**About this exercise:**
Below is some data. Retype exactly the lines starting at the one with "Given: Click the" and ending at the one with "Image resolution: width=968".

**Records supplied:**

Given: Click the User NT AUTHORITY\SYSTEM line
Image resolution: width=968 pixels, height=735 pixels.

...

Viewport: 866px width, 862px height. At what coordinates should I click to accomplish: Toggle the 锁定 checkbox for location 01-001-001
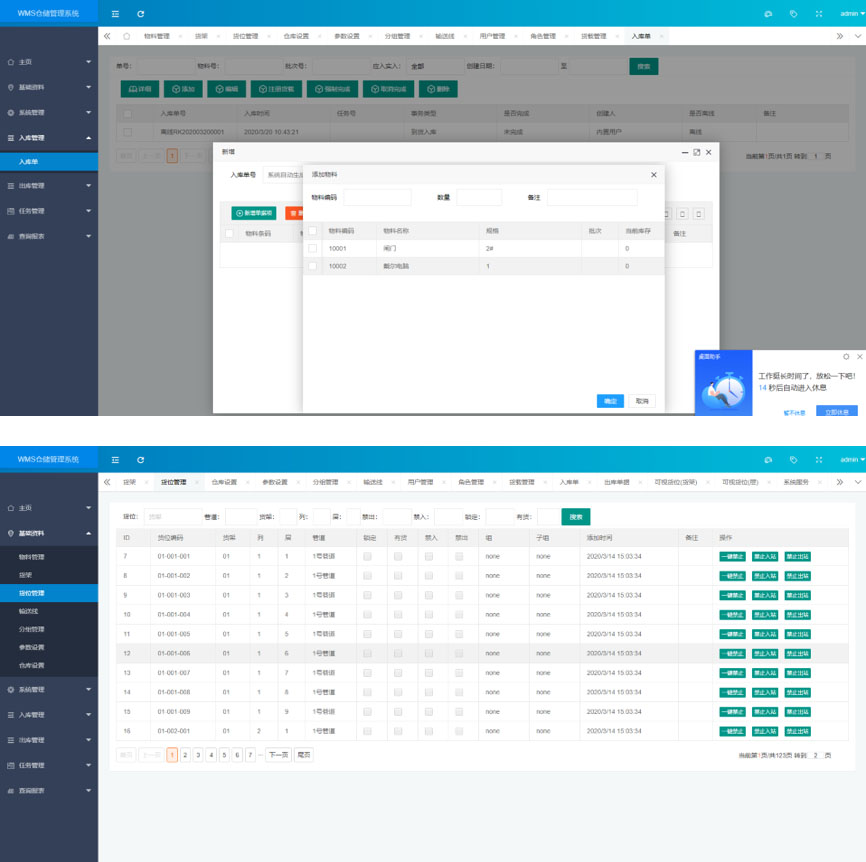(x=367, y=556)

...

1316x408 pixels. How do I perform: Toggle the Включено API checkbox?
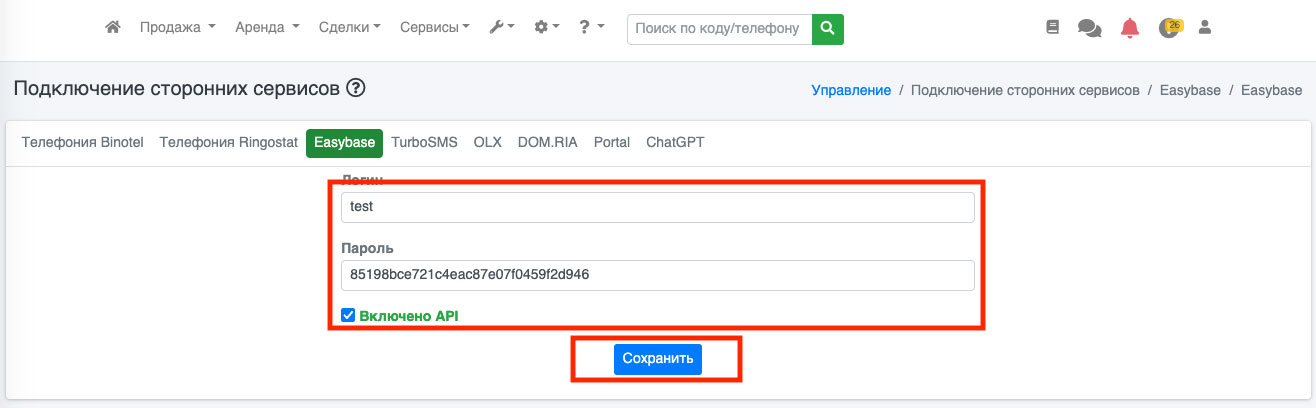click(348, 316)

**Answer space:**
Given: Click the User NT AUTHORITY\SYSTEM line
Image resolution: width=968 pixels, height=735 pixels.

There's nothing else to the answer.